287 ゴヤ
あそこはベナマオ大森林の最南端だ。ゴヤたちはなぜここへ来たのだろうか。ここは谷間の平地とはいえ、北側に向かってなだらかに降っている。大きな木はもっと先にあるのだが、ゴヤたちがいるのは低木が生えている場所。姿が丸見えの状態にある。
そんなことを考えながら、ビショップ准将のモニターを見ていると、基地内の兵たちが慌ただしく動き始めたのが見えた。
――――ズドン
突然、大きな音が鳴り響いた。どうやら基地内に設置された榴弾砲が兵たちによって発射されたらしい。
警告なしかよ……。ゴブリンもニンゲンなのに。
『おーい、ゴヤ』
『その声は、ソータか? ひさしぶりだな!』
念話で交わされるゴヤの声は、以前と変わらず元気そのものだった。
『ああ、ひさしぶり。というか、そっちに砲弾が飛んでってるけど平気なのか?』
『ああ、問題ない』
のんびりとした念話のやり取りを続けていると、榴弾が着弾した。しかし、予想された大爆発は起きず、榴弾はまるで小麦粉袋が破裂したかのように白い粉末へと変貌を遂げた。この驚くべき現象は、ゴヤたちと共にいるスクー・グスローたちの巧みな念話攻撃によるものだ。
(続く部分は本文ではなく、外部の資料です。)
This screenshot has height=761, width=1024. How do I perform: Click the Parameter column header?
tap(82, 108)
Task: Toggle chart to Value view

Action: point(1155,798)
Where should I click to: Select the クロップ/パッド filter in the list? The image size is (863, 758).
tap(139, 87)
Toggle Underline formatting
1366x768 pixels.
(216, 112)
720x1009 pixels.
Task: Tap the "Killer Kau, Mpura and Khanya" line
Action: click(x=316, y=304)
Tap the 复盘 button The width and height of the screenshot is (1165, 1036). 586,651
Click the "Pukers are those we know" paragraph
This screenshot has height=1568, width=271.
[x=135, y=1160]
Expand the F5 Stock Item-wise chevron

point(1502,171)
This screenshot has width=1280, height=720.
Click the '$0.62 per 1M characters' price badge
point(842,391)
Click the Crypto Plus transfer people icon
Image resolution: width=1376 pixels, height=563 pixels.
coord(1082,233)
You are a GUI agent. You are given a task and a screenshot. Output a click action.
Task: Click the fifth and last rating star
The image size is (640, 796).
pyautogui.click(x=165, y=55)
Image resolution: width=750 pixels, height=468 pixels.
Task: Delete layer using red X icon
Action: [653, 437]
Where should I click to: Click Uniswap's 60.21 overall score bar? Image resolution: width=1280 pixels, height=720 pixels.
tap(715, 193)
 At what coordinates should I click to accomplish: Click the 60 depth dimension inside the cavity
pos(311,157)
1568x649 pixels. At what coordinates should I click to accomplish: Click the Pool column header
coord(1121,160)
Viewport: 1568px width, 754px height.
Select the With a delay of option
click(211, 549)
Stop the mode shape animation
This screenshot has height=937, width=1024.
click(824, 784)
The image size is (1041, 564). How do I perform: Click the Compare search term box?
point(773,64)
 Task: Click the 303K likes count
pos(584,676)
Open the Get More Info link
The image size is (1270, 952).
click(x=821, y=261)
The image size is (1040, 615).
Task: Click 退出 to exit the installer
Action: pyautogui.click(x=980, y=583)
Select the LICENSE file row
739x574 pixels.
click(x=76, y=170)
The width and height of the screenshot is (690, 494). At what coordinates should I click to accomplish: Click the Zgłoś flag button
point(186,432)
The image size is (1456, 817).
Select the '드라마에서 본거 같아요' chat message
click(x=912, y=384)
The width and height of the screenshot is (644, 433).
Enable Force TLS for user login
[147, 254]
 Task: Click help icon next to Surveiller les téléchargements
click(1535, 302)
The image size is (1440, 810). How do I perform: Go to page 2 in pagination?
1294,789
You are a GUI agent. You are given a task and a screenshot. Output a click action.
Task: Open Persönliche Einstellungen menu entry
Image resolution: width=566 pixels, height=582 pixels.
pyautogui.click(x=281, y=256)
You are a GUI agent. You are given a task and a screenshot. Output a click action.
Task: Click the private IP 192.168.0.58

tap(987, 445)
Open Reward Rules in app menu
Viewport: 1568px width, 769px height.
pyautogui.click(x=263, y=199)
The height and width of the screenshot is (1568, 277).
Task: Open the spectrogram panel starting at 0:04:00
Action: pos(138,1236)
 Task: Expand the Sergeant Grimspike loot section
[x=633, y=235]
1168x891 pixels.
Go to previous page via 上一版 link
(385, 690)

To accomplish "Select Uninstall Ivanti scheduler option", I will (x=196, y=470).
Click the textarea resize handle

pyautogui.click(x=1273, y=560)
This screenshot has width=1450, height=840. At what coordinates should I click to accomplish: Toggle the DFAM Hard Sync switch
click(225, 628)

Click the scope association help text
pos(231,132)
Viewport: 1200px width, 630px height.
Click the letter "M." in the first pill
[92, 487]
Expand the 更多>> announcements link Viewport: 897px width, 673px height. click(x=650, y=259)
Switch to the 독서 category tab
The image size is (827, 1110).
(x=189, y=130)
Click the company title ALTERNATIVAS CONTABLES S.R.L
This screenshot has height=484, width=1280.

『なあゴヤ、そこから見えるここは異世界の軍施設だって知ってるのか?』
『ゲホゲホッ。もちろんだ。アメリカ軍だろう?』
ゴヤたちは、真っ白な粉塵の中に消えてしまった。
『そうそう。てか何で攻撃されてるの?』
『前と同じだ。こいつらはワシらを魔物だと思って、里を攻撃してきたのだろう』
『ああ、やっぱりクソだな地球人は。そういえば、メタルハウンドの件、ちゃんと賠償するように言っておいたんだけど、もしかして何も進展ないのか?』
『いや、里を建て直すと使者が来たが、断った。そこにもある臭い匂いを吐き出す機械は、我らには耐えられん』
『……ああ、重機か。排ガスすごいもんな。んで交渉決裂して、敵対関係になってるってわけか?』
『いやいやまさか――』
ゴヤたちがここに来たのは、今回が初めてだという。アルトン帝国とは交渉はできないから、やめた方がいいと忠告しに来たそうだ。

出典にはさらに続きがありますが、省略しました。